From the line that contains "Click the Privy logo" to the final line of the records below, print each line exactly and leave every picture out.

GIVEN DATA:
▬▬▬

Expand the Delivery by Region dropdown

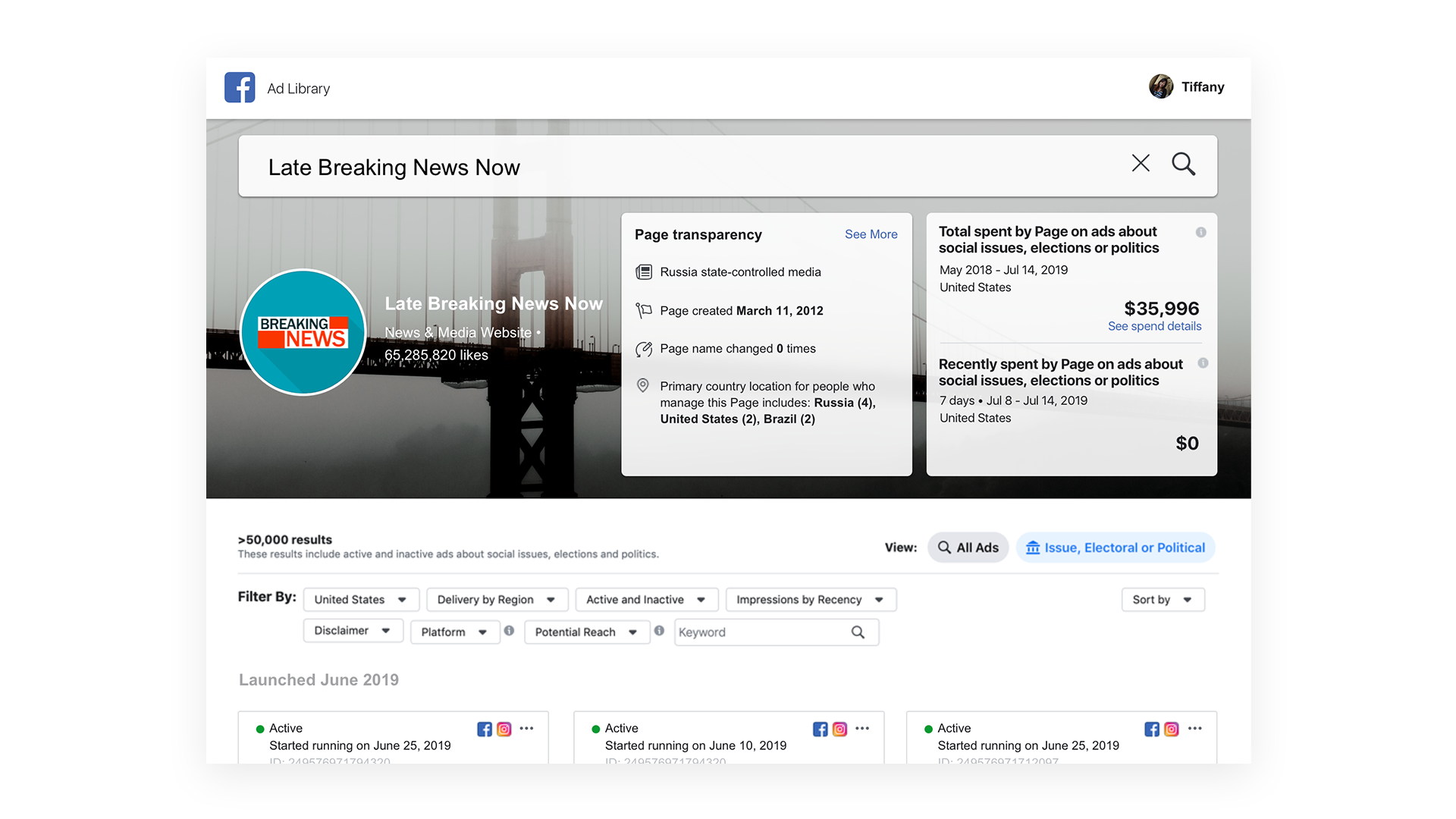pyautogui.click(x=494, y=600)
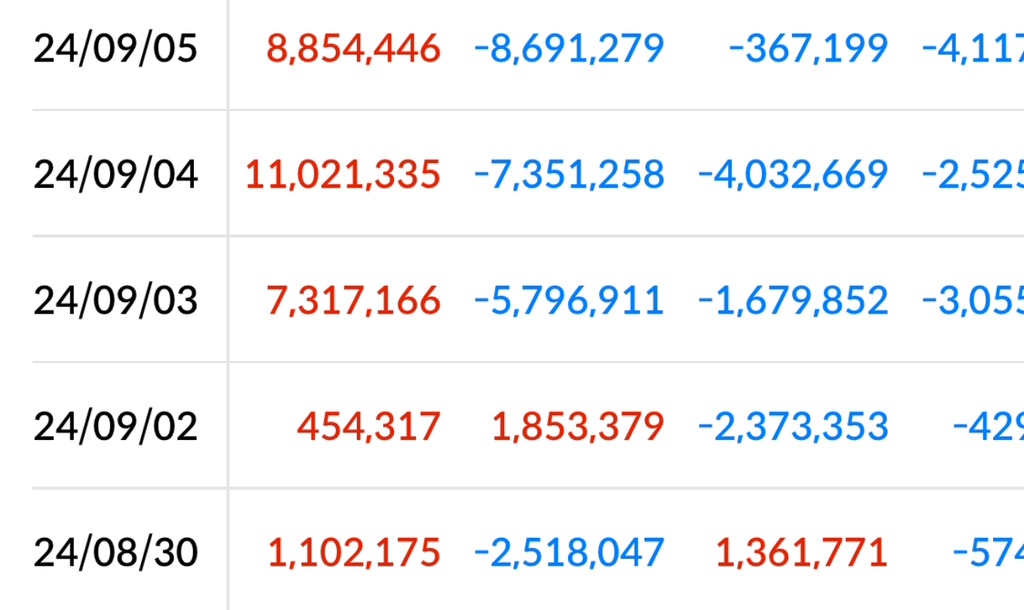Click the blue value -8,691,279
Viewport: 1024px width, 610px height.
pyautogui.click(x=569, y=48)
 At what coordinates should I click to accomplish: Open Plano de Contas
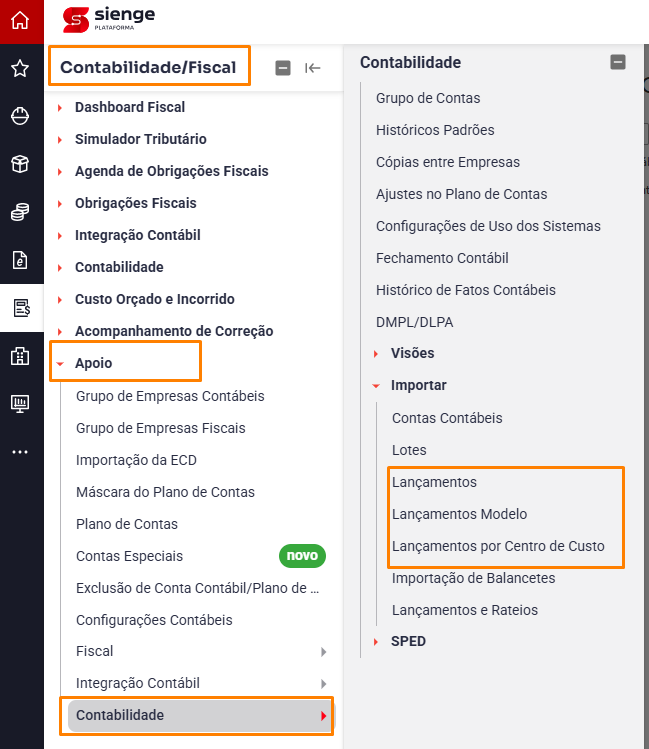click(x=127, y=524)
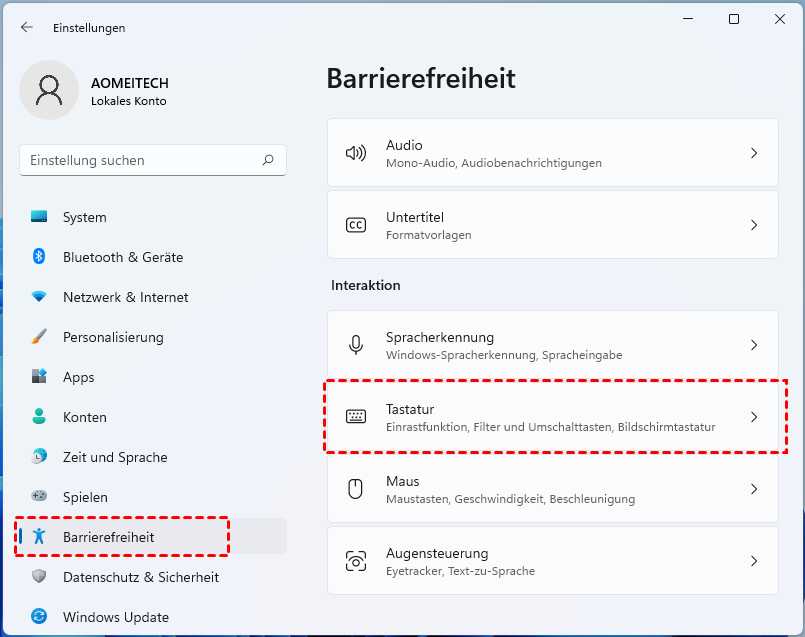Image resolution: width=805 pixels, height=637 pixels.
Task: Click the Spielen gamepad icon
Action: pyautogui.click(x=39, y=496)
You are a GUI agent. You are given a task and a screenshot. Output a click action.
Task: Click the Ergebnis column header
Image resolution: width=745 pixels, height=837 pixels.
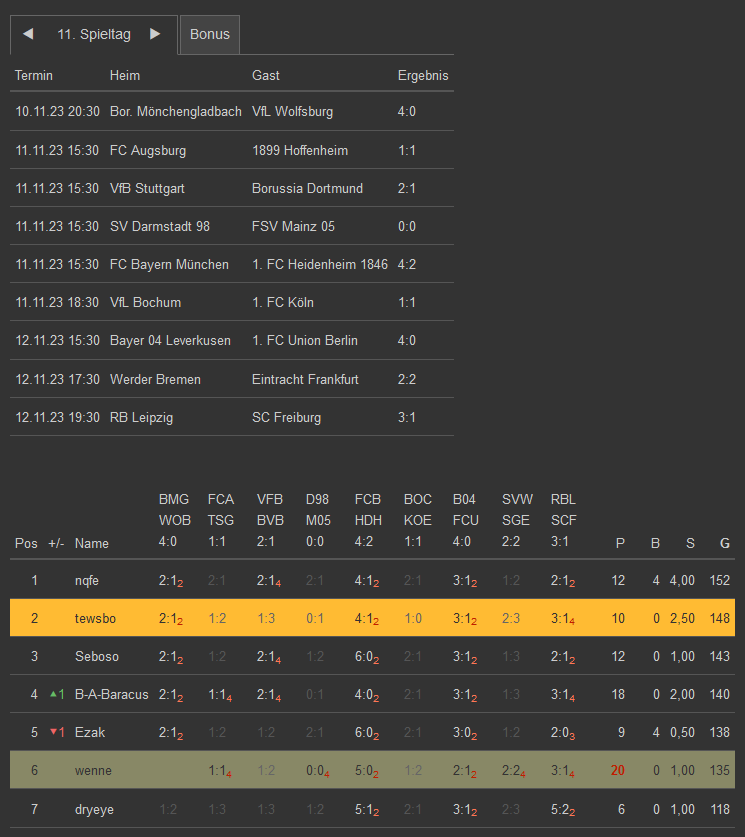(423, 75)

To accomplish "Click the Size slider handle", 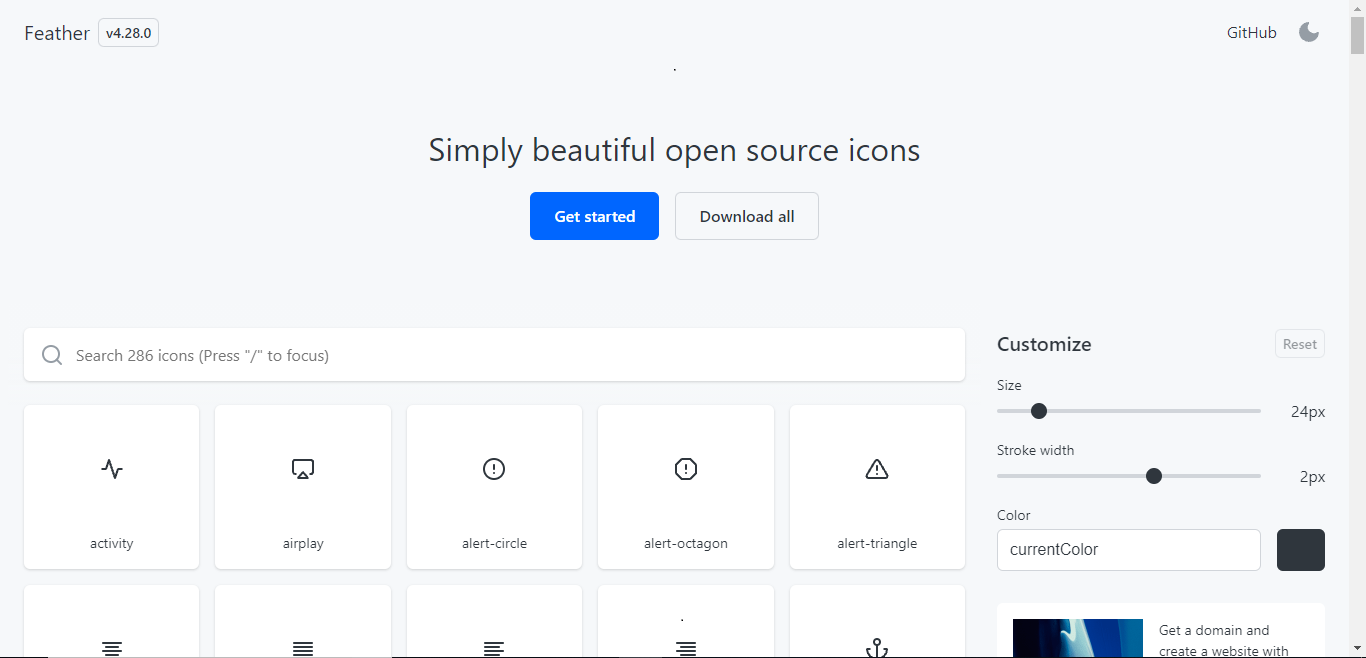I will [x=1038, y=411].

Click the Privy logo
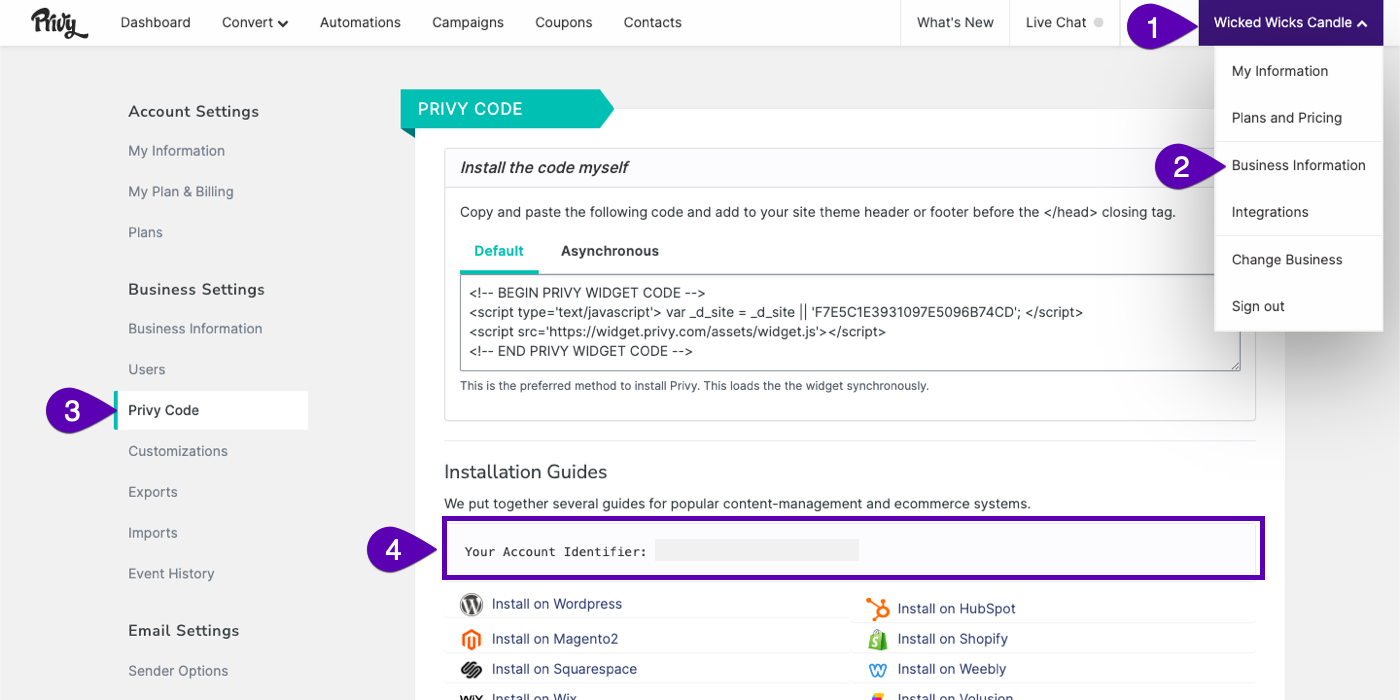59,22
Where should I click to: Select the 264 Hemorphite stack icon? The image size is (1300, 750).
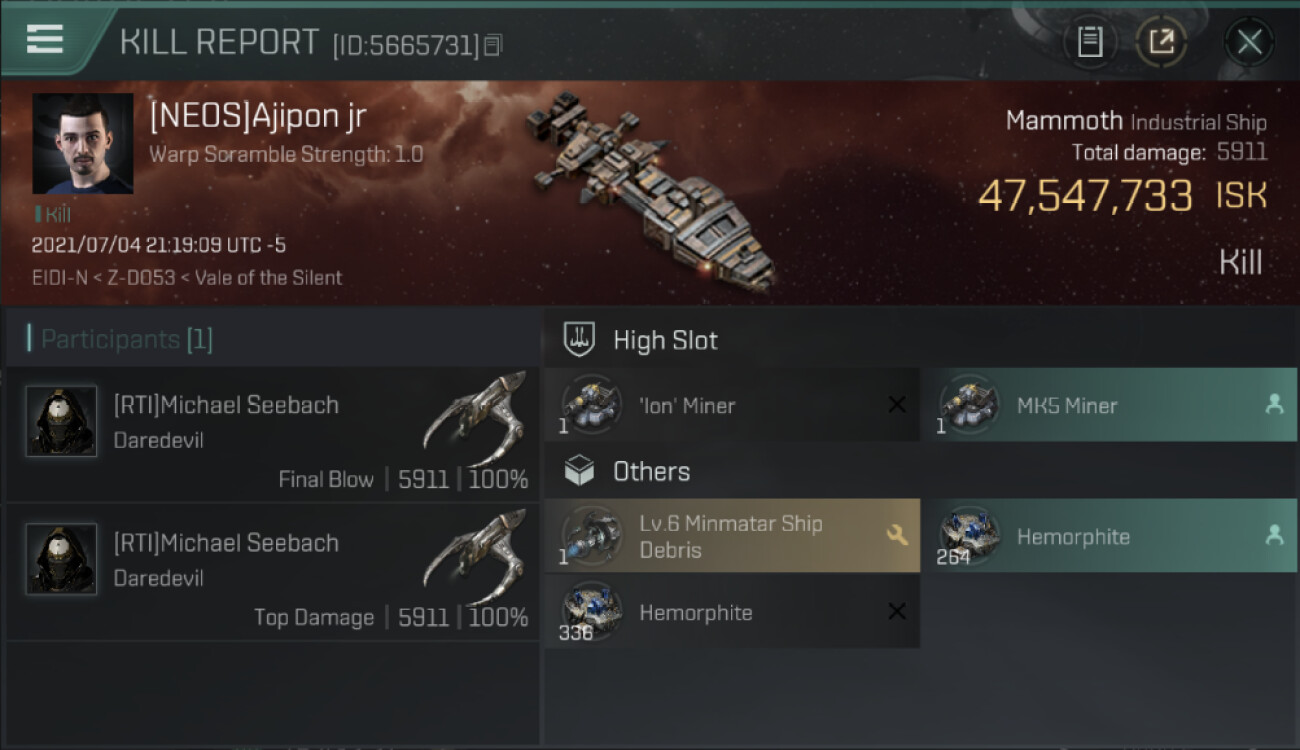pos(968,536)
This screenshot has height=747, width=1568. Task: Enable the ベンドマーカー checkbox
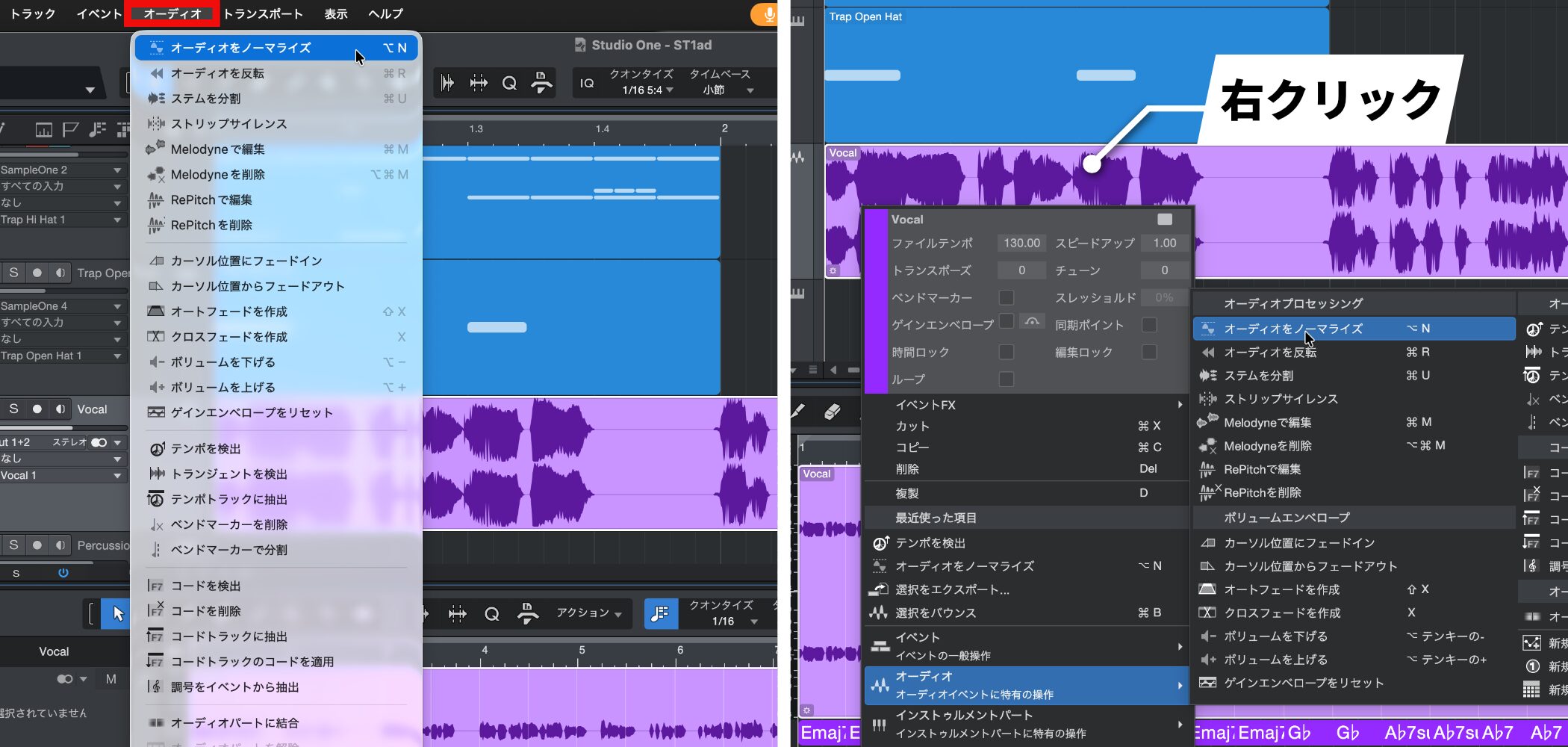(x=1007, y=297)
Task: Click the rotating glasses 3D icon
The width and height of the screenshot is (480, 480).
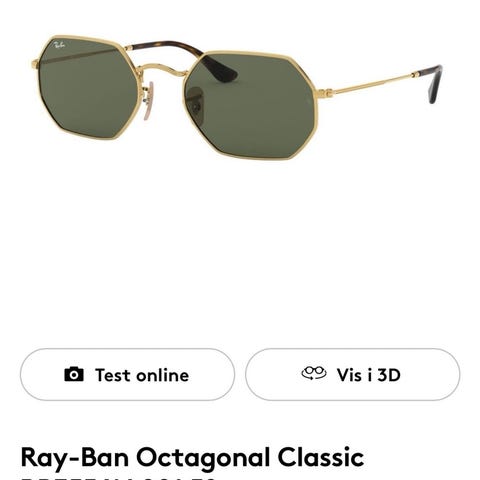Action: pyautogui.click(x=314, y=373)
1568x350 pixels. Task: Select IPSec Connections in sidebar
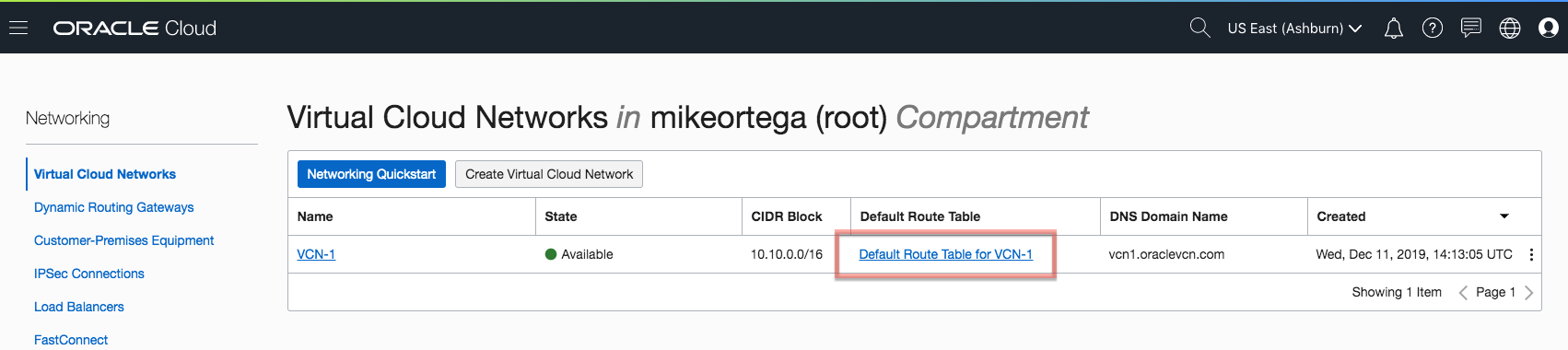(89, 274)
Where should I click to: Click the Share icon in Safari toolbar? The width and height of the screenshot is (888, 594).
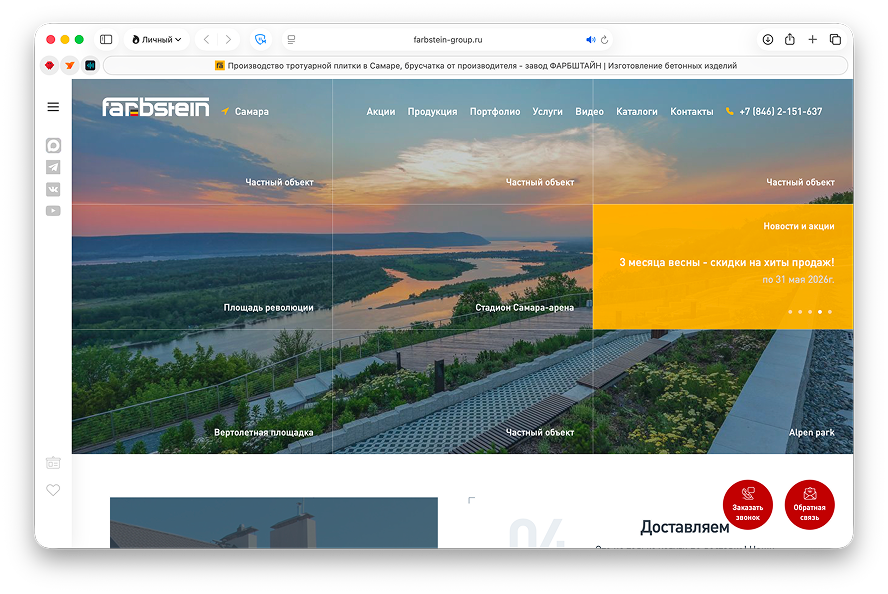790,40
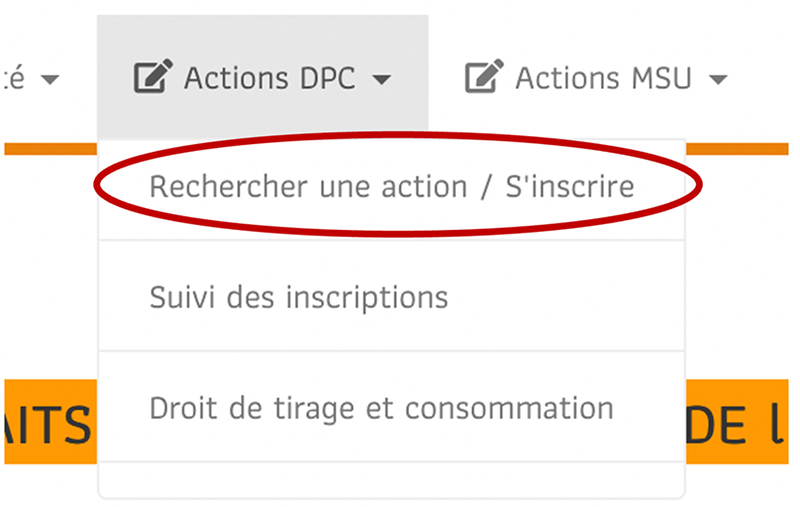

▬▬▬

ANSWER BELOW:
Click the Privy logo
59,22
Where should I click to: Select the 264 Hemorphite stack icon? The image size is (1300, 750).
pos(968,536)
This screenshot has height=747, width=1568. Task: Enable the ベンドマーカー checkbox
(x=1007, y=297)
Task: Click the rotating glasses 3D icon
The width and height of the screenshot is (480, 480).
Action: pyautogui.click(x=314, y=373)
1568x350 pixels. Task: Select IPSec Connections in sidebar
(89, 274)
Where should I click to: Click the Share icon in Safari toolbar? The width and height of the screenshot is (888, 594).
790,40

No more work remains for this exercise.